* [DOCUMENT TEXT]
◆ ◆ ◆
Thanks for the advice. The silicone oil I am using is not in a spray can so thankfully no propellants. Its just a dropper bottle. I usually just drop some on the bed and use a cotton swab to make sure it is all lubricated.


----------



## itzzbarb (May 21, 2011)

ScotKnits said:


> Goof Off is great for many things but for stainless steel knitting machines needles, try a mixture of denatured alcohol with a few drops of machine knitting oil added. Soak your needles in this mixture then wipe clean with a soft clean cloth. This should keep your needles moving smoothly when knitting. If you clean your needles using water, your needles may rust.


Thank you for this information. I wrote it down in a notebook for future use.


----------



## LoveMyScarves (Sep 13, 2011)

At our machine knitting group meeting Saturday a member demonstrated how to clean both a plastic and a metal machine. The sponge bar that holds the needles on the KX-350 uses a firmer sponge material than weather stripping and will probably hold up better, but in a pinch you can use a homemade bar. I do not take my machine apart to change the bar. I sew the end of the old bar to the end of the new bar and pull it through. It works most of the time unless the old bar is totally gone. Then I use the tip of a screwdriver to push it on through. When your needles "get happy feet" and dance around when you move the machine or cross over one another when you knit, you need a new sponge bar.
◆ ◆ ◆
* [AVAILABLE DATA]

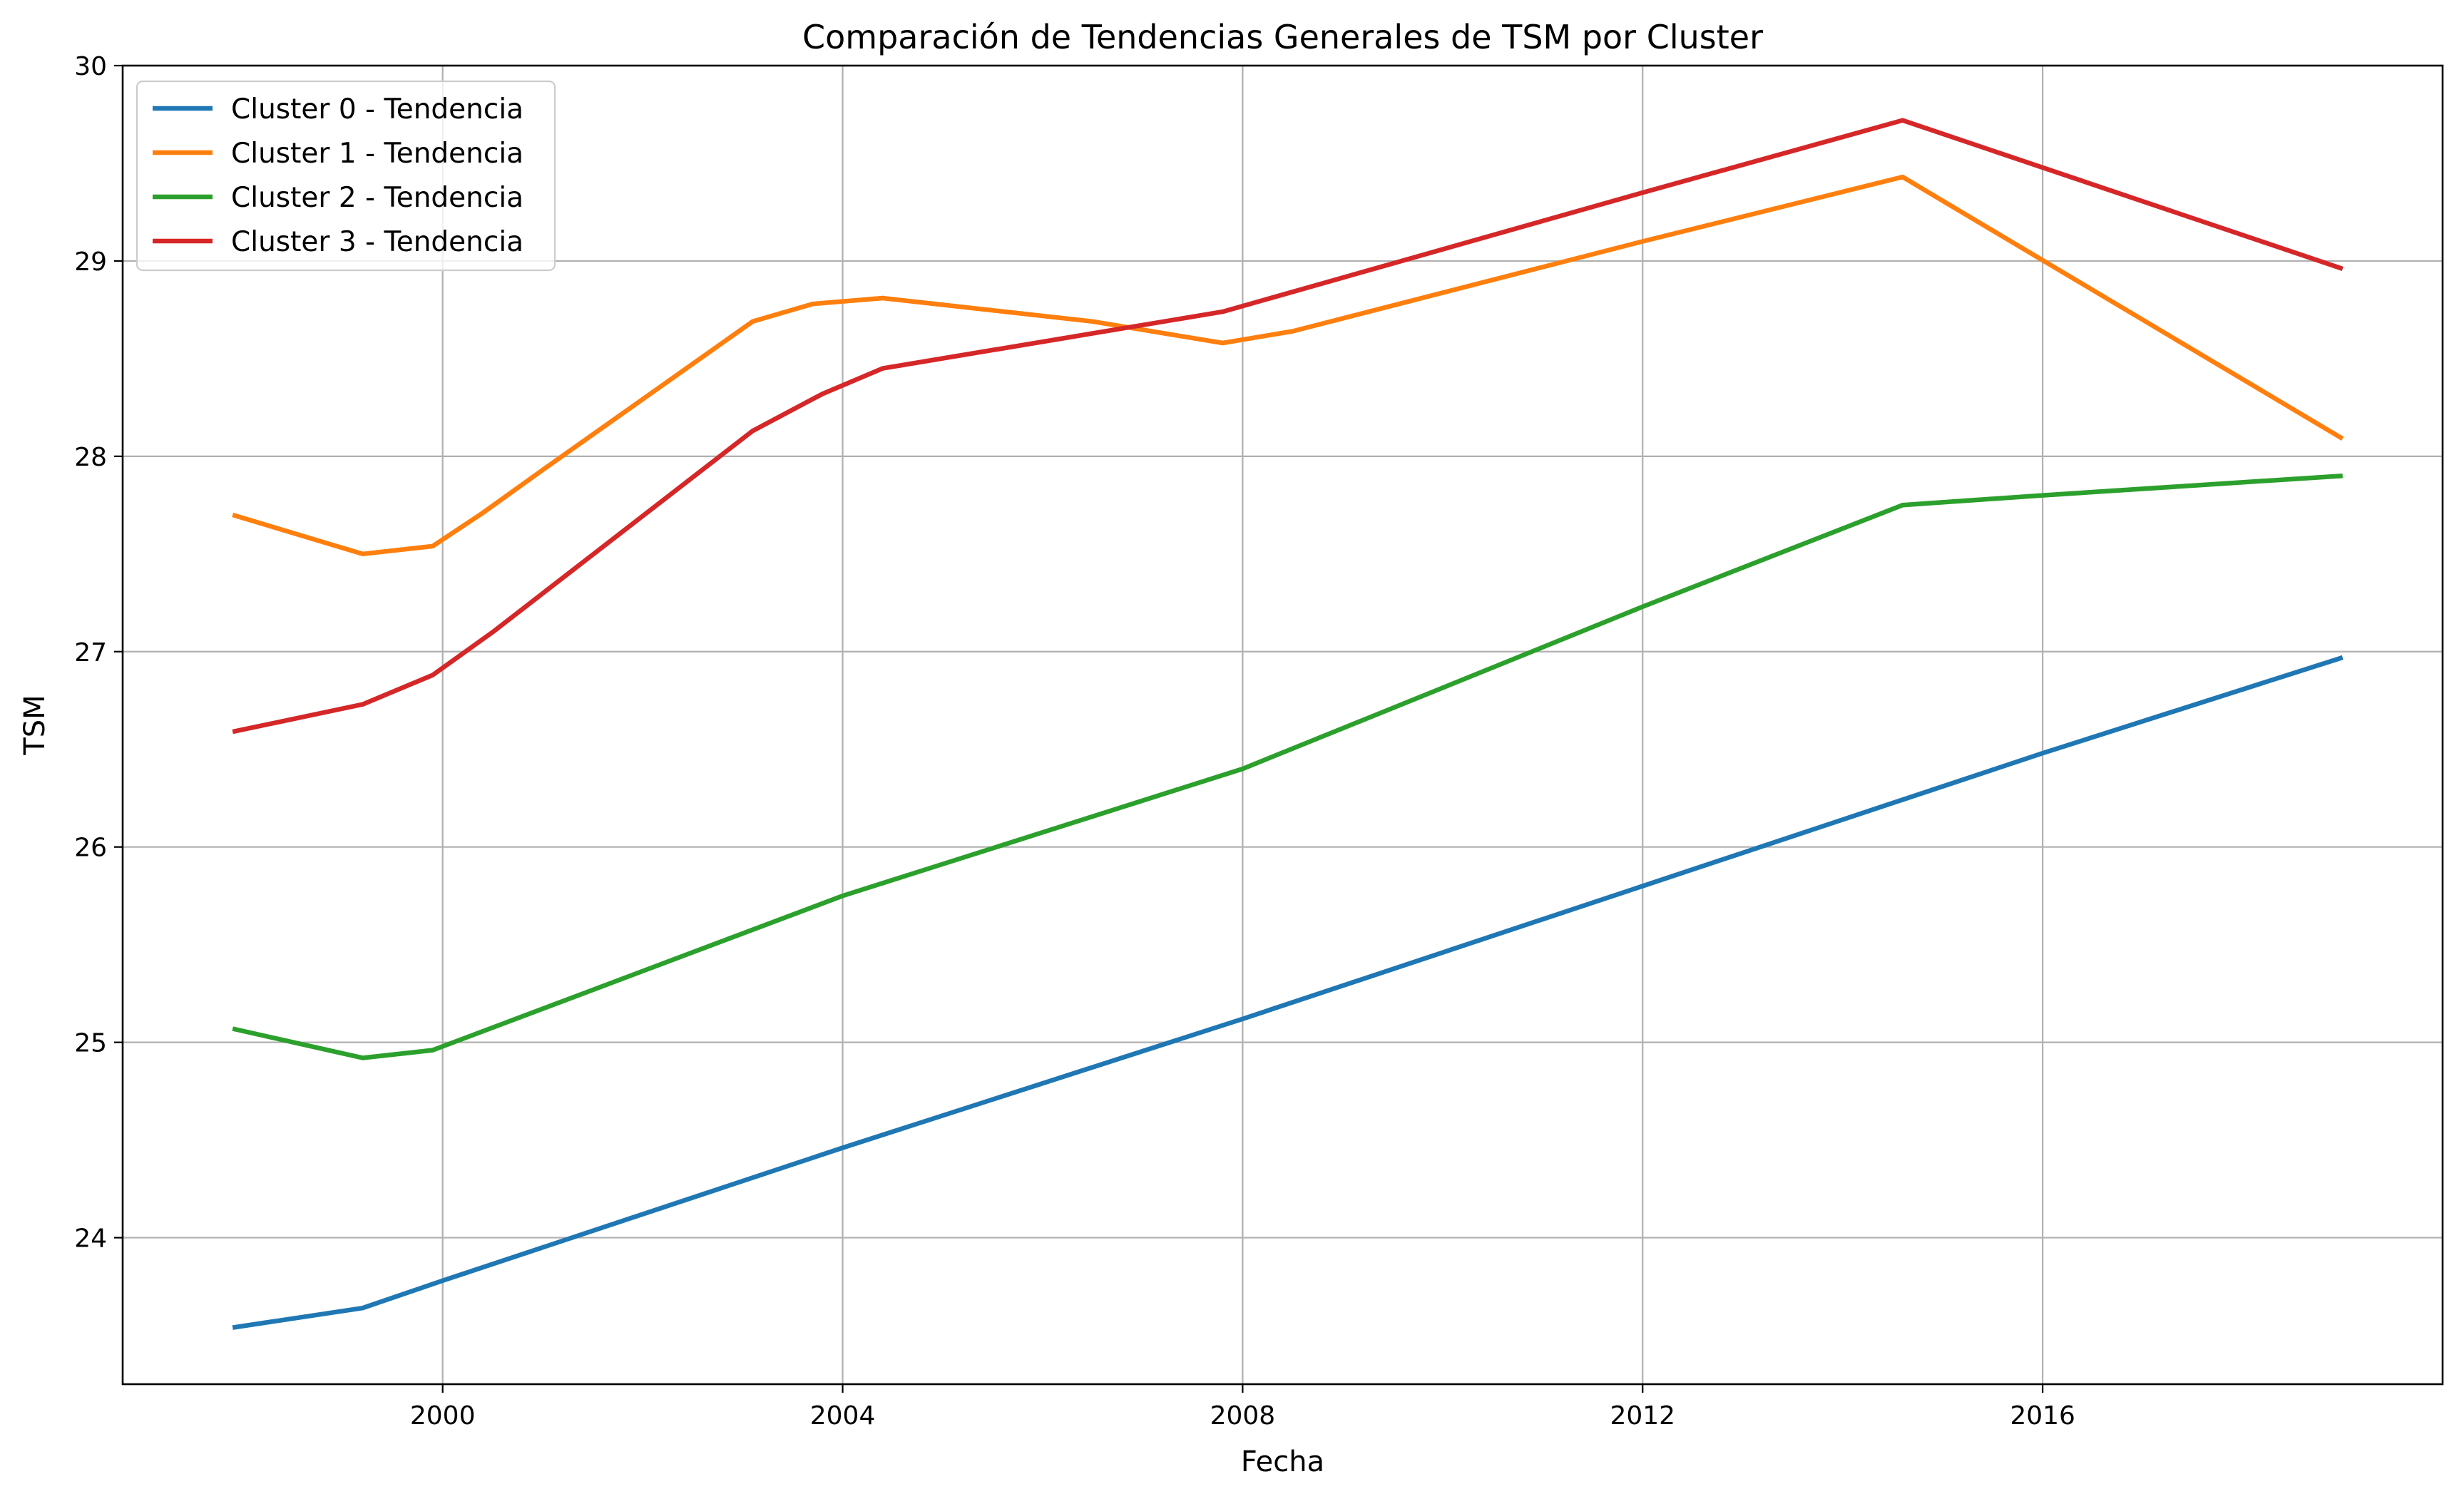 The width and height of the screenshot is (2464, 1499). What do you see at coordinates (843, 1416) in the screenshot?
I see `x-tick-label: 2004` at bounding box center [843, 1416].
◆ ◆ ◆
* [PROMPT A]
Print the section of the knitting machine forum thread that begins with the words containing "Thank you for" and ends with "new sponge bar.".
* [PROMPT B]
Write what comes next in the knitting machine forum thread, starting after its final sentence.
The material isn't needed for this.

* [REPLY A]
Thank you for this information. I wrote it down in a notebook for future use.


----------



## LoveMyScarves (Sep 13, 2011)

At our machine knitting group meeting Saturday a member demonstrated how to clean both a plastic and a metal machine. The sponge bar that holds the needles on the KX-350 uses a firmer sponge material than weather stripping and will probably hold up better, but in a pinch you can use a homemade bar. I do not take my machine apart to change the bar. I sew the end of the old bar to the end of the new bar and pull it through. It works most of the time unless the old bar is totally gone. Then I use the tip of a screwdriver to push it on through. When your needles "get happy feet" and dance around when you move the machine or cross over one another when you knit, you need a new sponge bar.

* [REPLY B]
I agree with all those who have said don't use WD-40. As good as it is for most everything, it is not good on knitting machines and will harm the plastic and can gum up metal areas on other machines. Many MKers use gun oil, which is very light and readily available. For metal machines they use a jar of mineral spirits (paint thinner from Loew's or HD - don't use rubbing alcohol because it has water in it) with a few drops of oil in it to clean all the needles and lubricate at the same time. Use 3 jars and put the needles from the middle in one, left side in another and right side in the third. Let them soak for a while and dry them with a lint-free cloth. Then rotate the needles middle to outside and outside to middle. I have also heard no to use Remington gun oil because it is not good for plastic.

You do not need a lot of oil on your machine, whether metal or plastic. Pour or spray a bit on a lint-free rag and wipe down the needle path on the underside of the carriage and the ridge on the machine bed where the carriage sets. Remember if you oil your machine with too much oil, it will attract more fuzz and you will be cleaning gummed up needles and equipment more often than you should. I know people who have NEVER deep cleaned their machines because they do regular de-fuzzing, light oiling, replacing the sponge bar as needed and check all the parts regularly. There are machines from the 1950s that are still going strong so they can last and be the workhorse that you want with proper care. You don't need a big fancy machine to make wonderful garments. In fact, I love doing hand-transferred lace on the plastic machine. It's the feels of the fabric and the notion of creativity that makes any item special - MK or HK. Enjoy your machine.


----------



## cwebie (Sep 6, 2011)

you are amazing!!! good job!!!


----------



## itzzbarb (May 21, 2011)

Love My Scarves, thank you for the detailed information. Very much appreciated.


----------



## mindysue08 (Apr 18, 2011)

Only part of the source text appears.